**Task to complete**
Write out exactly the lines from the one containing "Manipulación [button] (52, 788)" through the last line of the records below, including both.

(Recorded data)
+---+
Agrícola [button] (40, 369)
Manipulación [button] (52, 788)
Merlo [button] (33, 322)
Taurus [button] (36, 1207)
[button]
+---+
**Solved problem**
Manipulación [button] (52, 788)
Merlo [button] (33, 322)
Taurus [button] (36, 1207)
[button]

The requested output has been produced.